On 31st May 1919 a body was fished out of the Landwehrkanal in Berlin. It was quickly clear that it was the missing Rosa Luxemburg. It was also clear that she had been murdered: and that the motive was political. All her life Rosa Luxemburg* fought for the rights of the international working class. Rosa’s parents were Jews who were socially, politically and culturally active in Zamość. Their priority was to give their five children a good education. As a child Rosa enjoyed a humanistic upbringing. Alongside Polish and Deutsch, the two languages that were spoken at home, she learned Russian, Latin and Ancient Greek: she also had a smattering of French, English and Italian. She was interested in nature study, biology and botany, could draw well, loved listening to music, as well as learning and reciting poems.

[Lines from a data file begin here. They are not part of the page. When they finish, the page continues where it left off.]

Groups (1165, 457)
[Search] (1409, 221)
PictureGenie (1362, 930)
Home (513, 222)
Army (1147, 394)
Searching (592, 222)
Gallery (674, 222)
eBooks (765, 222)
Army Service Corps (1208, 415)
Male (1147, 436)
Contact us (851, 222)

Her political commitment was clear at an early age; and also her political leanings. At the age of 13 she wrote a sarcastic poem in Polish about Kaiser Wilhelm II, who visited Warsaw at the time. During her school time in the 2nd Warsaw Girls’ Grammar School Rosa Luxemburg belonged to a secret group of students. Here she also came into contact with a working group called “Proletariat”, an illegal political circle. In 1887, at the age of sixteen, Rosa Luxemburg ended her studies at the Warsaw grammar school with top grades in all courses. Nonetheless she was not awarded her school’s gold medal because of her “oppositional attitudes”. When the Czarist police learned that she was a member of “Proletariat” she was forced to flee to Zurich. Here she studied philosophy, economics and law. In 1897 she concluded her studies with a dissertation on the “Industrial Development of Poland”, in which she was highly praised for her huge amount of knowledge and her brilliant style. Only a year later the work was published by Duncker & Humblot in Leipzig in 1898.

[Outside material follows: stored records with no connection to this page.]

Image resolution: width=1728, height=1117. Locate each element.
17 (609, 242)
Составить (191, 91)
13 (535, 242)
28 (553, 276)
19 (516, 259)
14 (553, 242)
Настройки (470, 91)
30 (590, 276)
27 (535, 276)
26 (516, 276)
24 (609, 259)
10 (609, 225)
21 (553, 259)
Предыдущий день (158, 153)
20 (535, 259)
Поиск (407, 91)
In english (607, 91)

In 1893 her political vision began to take on clear contours. She founded a newspaper for exiles in Paris, “Sprawa Robotnicza” (Workers’ Affairs). A short time later she co-founded the internationally outward-going “Social Democratic Workers’ Party of the Kingdom of Poland” and in 1900 the “Social Democratic Workers’ Party of the Kingdom of Poland and Lithuania”. In 1897 Rosa Luxemburg decided to move to Germany. In order to become a German citizen she married Gustav Lübeck, the only son of her host family in Zurich, on 19th April 1898. In 1898 she joined the Social Democratic Party of Germany (SPD) which was regarded in the working class movement as the most progressive socialist party in Europe. She rapidly gained a high reputation in the SPD as a specialist on Polish affairs. In Dresden she took over the editorship of the “Saxon Workers’ Paper” before moving to Berlin where she was paid to write anonymous articles for a variety of SPD journals. All this time she continued to work in a highly committed political manner. Early on she warned of a coming war. In 1903 she criticised Kaiser Wilhelm II once more, this time in public, when she said “The man who speaks of the fine secure existence of German workers has no idea of the facts.” She was then sentenced to three months in jail for lèse-majesté. In 1906 she was sentenced once again for “provoking class hatred”.